7.1 Query string example
To retrieve all documents:
curl -X GET "localhost:9200/person/_search?q=*"
Response is not shown to save space.
Response is not shown to save space.
Exact match search as query string:
curl -X GET "localhost:9200/person/_search?q=sex:female"
{"took":14,"timed_out":false,"_shards":{"total":5,"successful":5,"skipped":0,"failed":0},"hits":{"total":2,"max_score":0.18232156,"hits":[{"_index":"person","_type":"_doc","_id":"2","_score":0.18232156,"_source":
{
"name": "Kelly Kidney",
"sex":"female",
"age":35,
"interests":"Dancing Cooking Painting"
}
},{"_index":"person","_type":"_doc","_id":"4","_score":0.18232156,"_source":
{
"name": "Missy Ketchat",
"sex":"female",
"age":22,
"interests":"Singing Cooking Dancing"
}
7.2 GET body examples
Query syntax when sent as body is much more expressive and rich. It merits a blog of its own.
This query finds persons with singing and dancing in the interest field.
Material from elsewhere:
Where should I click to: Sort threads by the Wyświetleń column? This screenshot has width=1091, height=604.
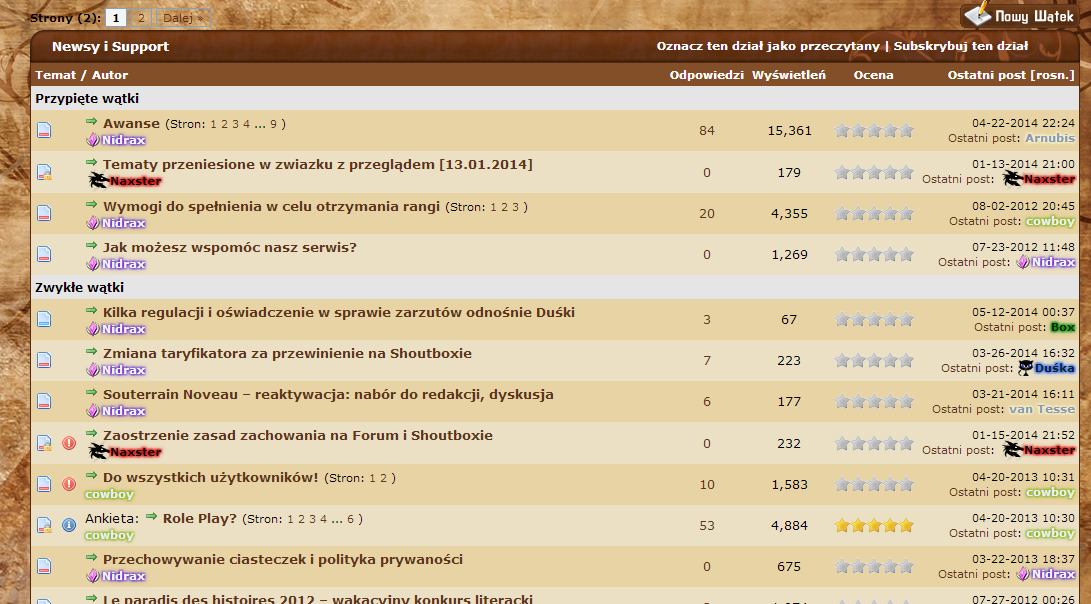[788, 75]
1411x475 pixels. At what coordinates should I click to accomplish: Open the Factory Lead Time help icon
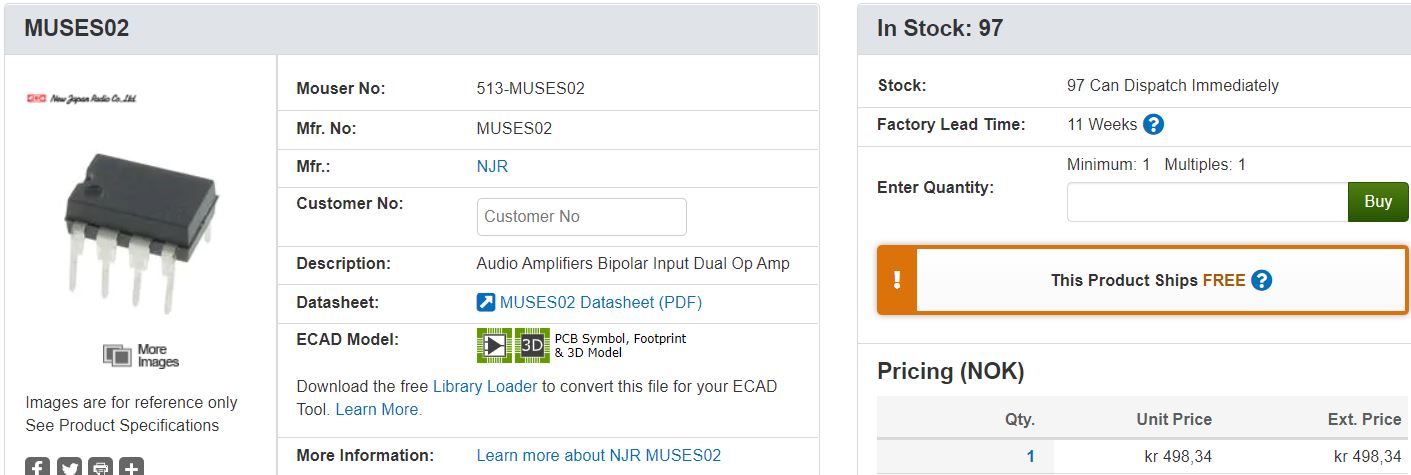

This is full text search on a field.
curl -X GET "localhost:9200/person/_search" -H 'Content-Type: application/json' -d'
{
"query": {
"bool": {
"should": [
{ "match": { "interests": "singing" } },
{ "match": { "interests": "dancing" } }
]
}
}
}'
{"took":15,"timed_out":false,"_shards":{"total":5,"successful":5,"skipped":0,"failed":0},"hits":{"total":3,"max_score":0.87546873,"hits":[{"_index":"person","_type":"_doc","_id":"4","_score":0.87546873,"_source":
{
"name": "Missy Ketchat",
"sex":"female",
"age":22,
"interests":"Singing Cooking Dancing"
}
},{"_index":"person","_type":"_doc","_id":"5","_score":0.2876821,"_source":
{
"name": "Hal Spito",
"sex":"male",
"age":31,
"interests":"Sports Singing Hiking"
}
},{"_index":"person","_type":"_doc","_id":"2","_score":0.18232156,"_source":
{
"name": "Kelly Kidney",
"sex":"female",
"age":35,
"interests":"Dancing Cooking Painting"
}
Below is a range query on a field.
curl -X GET "localhost:9200/person/_search" -H 'Content-Type: application/json' -d'
{
"query": {
"range": {
"age": [
{ "gte": 30, "lte":40 }
]
}
}
}'
{"took":1,"timed_out":false,"_shards":{"total":5,"successful":5,"skipped":0,"failed":0},"hits":{"total":2,"max_score":1.0,"hits":[{"_index":"person","_type":"_doc","_id":"5","_score":1.0,"_source":
{
"name": "Hal Spito",
"sex":"male",
"age":31,
"interests":"Sports Singing Hiking"
}
},{"_index":"person","_type":"_doc","_id":"2","_score":1.0,"_source":
{
"name": "Kelly Kidney",
"sex":"female",
"age":35,
"interests":"Dancing Cooking Painting"
}
}]}}
8.0 Update a document
$curl -X POST "localhost:9200/person/_doc/5/_update" -H 'Content-Type: application/json' -d'
{
"doc": { "name": "Hal Spito Jr" }
}
'
After executing the above update, do a search for "Jr". The above document will be returned.
9.0 Delete a document
curl -X DELETE "localhost:9200/person/_doc/1"
This will delete the document with id for 1. Any searches will not return this document anymore
10. Delete Index
curl -X DELETE "localhost:9200/person"
{"acknowledged":true}
That deletes the index we created.
That deletes the index we created.
11. Conclusion
This has been a brief introduction of elasticsearch just enough to get you started. There are lot of more details in each category of APIs. We will explore them in subsequent APIs.